A new study, coauthored by the Nelson Institute’s Jonathan Patz, shows a staggering link between climate change and human disease.

J. Patz Photo
Jonathan Patz

Chances are you’ve known that climate change isn’t just affecting the environment, but human health as well. But until recently, it’s been hard to quantify just how much of a toll climate change is having on human health and disease. A new study published by the University of Hawaii and coauthored by Jonathan Patz, Nelson Institute professor and John P. Holton Chair in Health and the Environment, found that a staggering 58 percent of human infectious disease has been exacerbated by climate hazards. 

“The sheer number of pathogenic diseases and transmission pathways aggravated by climatic hazards reveals the magnitude of the human health threat posed by climate change and the urgent need for aggressive actions to mitigate GHG emissions,” the study reports.
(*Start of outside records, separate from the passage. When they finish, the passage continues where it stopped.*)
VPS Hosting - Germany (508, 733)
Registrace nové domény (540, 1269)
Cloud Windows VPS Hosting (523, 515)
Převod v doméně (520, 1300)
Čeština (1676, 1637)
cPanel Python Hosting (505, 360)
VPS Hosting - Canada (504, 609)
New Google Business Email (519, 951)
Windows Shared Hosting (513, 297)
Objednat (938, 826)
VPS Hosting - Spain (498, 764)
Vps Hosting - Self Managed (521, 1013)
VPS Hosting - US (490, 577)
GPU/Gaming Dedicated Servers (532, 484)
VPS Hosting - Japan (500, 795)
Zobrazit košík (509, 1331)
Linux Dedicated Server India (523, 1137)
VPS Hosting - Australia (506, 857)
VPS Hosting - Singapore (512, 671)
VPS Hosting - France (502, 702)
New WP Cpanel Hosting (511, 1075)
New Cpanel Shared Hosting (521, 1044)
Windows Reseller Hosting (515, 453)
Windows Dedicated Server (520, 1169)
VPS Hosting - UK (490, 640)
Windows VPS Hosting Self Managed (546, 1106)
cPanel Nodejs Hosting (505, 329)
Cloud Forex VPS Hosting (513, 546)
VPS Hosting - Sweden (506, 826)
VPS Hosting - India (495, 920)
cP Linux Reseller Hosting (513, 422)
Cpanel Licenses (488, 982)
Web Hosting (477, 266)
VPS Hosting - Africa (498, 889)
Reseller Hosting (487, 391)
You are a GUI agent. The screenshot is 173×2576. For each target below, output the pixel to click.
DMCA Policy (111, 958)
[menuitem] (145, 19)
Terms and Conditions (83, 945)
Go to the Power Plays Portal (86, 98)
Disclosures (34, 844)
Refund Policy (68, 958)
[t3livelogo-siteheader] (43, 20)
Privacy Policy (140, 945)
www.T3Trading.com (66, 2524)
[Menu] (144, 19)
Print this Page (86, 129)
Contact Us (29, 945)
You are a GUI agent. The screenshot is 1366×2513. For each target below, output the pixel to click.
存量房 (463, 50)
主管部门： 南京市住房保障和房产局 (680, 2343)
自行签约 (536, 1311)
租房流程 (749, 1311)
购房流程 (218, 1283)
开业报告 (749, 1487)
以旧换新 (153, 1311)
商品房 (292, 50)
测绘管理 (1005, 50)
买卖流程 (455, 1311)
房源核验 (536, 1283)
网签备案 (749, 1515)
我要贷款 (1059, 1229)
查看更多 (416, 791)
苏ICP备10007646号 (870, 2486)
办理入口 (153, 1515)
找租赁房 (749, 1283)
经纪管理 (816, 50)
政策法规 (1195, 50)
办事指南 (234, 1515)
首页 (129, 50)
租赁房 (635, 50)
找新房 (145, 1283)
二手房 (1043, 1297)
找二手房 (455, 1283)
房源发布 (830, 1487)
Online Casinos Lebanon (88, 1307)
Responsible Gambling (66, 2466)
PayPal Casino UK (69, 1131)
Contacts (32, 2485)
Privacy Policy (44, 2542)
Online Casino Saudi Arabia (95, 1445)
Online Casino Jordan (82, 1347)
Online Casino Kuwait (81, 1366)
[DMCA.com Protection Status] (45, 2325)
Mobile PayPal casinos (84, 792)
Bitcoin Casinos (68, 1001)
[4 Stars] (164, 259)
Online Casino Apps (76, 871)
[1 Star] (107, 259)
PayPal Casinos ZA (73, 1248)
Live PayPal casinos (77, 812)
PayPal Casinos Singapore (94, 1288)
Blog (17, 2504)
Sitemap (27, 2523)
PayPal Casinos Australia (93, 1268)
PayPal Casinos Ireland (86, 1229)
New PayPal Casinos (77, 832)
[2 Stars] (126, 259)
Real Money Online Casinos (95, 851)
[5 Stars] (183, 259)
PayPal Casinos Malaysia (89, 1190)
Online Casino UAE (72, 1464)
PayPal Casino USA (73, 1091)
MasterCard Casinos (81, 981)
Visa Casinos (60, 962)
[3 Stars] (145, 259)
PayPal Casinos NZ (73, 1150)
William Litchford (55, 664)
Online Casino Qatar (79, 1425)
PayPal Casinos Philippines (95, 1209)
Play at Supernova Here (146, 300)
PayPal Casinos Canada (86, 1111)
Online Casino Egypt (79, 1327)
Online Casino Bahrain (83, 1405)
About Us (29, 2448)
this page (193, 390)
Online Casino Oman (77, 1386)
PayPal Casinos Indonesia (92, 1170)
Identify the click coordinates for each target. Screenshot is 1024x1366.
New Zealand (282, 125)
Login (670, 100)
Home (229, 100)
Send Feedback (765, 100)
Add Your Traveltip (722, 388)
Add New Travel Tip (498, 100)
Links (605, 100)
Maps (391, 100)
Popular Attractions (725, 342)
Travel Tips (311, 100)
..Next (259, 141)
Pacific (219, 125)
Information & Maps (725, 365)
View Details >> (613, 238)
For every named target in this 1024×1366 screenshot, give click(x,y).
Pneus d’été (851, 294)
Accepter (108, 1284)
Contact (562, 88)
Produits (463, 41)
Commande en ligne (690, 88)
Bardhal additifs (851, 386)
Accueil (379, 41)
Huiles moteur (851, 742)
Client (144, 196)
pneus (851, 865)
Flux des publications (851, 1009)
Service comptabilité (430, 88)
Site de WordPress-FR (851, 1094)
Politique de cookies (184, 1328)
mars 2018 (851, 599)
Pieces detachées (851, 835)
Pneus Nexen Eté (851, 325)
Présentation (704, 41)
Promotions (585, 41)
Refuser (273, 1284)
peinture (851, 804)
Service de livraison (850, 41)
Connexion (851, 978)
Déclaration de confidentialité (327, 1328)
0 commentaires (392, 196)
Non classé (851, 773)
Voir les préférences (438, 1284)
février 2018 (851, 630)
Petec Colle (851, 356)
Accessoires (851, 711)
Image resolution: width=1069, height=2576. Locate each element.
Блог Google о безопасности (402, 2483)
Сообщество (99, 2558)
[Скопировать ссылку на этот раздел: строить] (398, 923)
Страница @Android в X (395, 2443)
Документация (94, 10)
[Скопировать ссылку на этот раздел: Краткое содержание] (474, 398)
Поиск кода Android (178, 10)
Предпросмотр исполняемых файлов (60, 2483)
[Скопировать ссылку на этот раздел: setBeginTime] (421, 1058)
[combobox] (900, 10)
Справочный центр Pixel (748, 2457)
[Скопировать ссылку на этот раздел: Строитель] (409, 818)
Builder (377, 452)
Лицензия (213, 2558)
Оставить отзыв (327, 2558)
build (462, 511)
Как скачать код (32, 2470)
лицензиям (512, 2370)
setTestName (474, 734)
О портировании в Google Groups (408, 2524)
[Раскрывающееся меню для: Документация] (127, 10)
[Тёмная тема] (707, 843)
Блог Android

Climatic hazards are major climate-related events — like droughts or floods — that are directly linked to greenhouse gas emissions. Some climate hazards bring humans closer to pathogens (think Legionnaires’ disease, which is spread through mist and water supplies), whereas other hazards bring pathogens closer to people (like increased warming creating more habitable climates for Lyme-disease–carriers). 

“If climate is changing, the risk of these diseases are changing,” Patz told the Associated Press. There may even be some links between the changing climate and COVID. It’s too early to say for certain, but this study has certainly raised some questions. “Coronaviruses are carried by bats,” Patz told MSNBC. “If you disrupt the habitat of bats and force them to migrate or to become in higher density and more transmission from bat to bat [occurs],” he explained, “that can lead to an increased risk of transmission and passage of these viruses from bats to humans.” There are also socioeconomic factors when it comes to climate change and COVID, such as heat waves that send people — typically poorer populations, Patz says — to congregate in cooling centers, increasing their risk of transmission.

“I’ve been working on this issue for more than 25 years. It really is extremely important,” Patz says. “ The climate crisis is a health crisis.”